Date(s) - 05/17/2018 - 05/18/2018
9:00 am - 5:00 pm
Jamaica Bay Inn
New course hosted by Statistical Horizons offers an in-depth survey of a family of techniques known as treatment-effects estimators. Treatment-effects analysis is a quasi-experimental technique for estimating causal effects from observational data using the potential outcomes or counterfactual framework. We will cover a variety of topics including: Exact matching; Propensity score matching and weighting; Other forms of non-parametric matching and weighting; Regression adjustment; and Various forms of doubly-robust estimators.
The goal of treatment-effects analysis is to identify the causal effect of a treatment on an outcome, such as the effect of a college education on earnings, the effect of divorce on child outcomes, or the effect of a training program on employee productivity. A major advantage of treatment-effects techniques over standard regression methods is that they can produce different estimates of causal effects for subjects who are likely to receive the treatment and for those who are unlikely to receive it, an important distinction for policy work.

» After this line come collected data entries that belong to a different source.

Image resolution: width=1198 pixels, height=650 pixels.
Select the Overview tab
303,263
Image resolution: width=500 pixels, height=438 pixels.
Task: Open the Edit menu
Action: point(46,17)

The instructor will use Stata (and some R) to demonstrate the techniques. To participate in the hands-on exercises, you are strongly encouraged to bring a laptop computer with Stata installed. Stata 14 (any flavor) or above is preferred, though Stata 13 can do at least 95% of what we will cover in this course. Students do NOT need any prior knowledge of Stata to be able to complete the exercises. This course is for any who want to learn to apply this family of techniques to observational data. Participants should have a basic foundation in linear and logistic regression.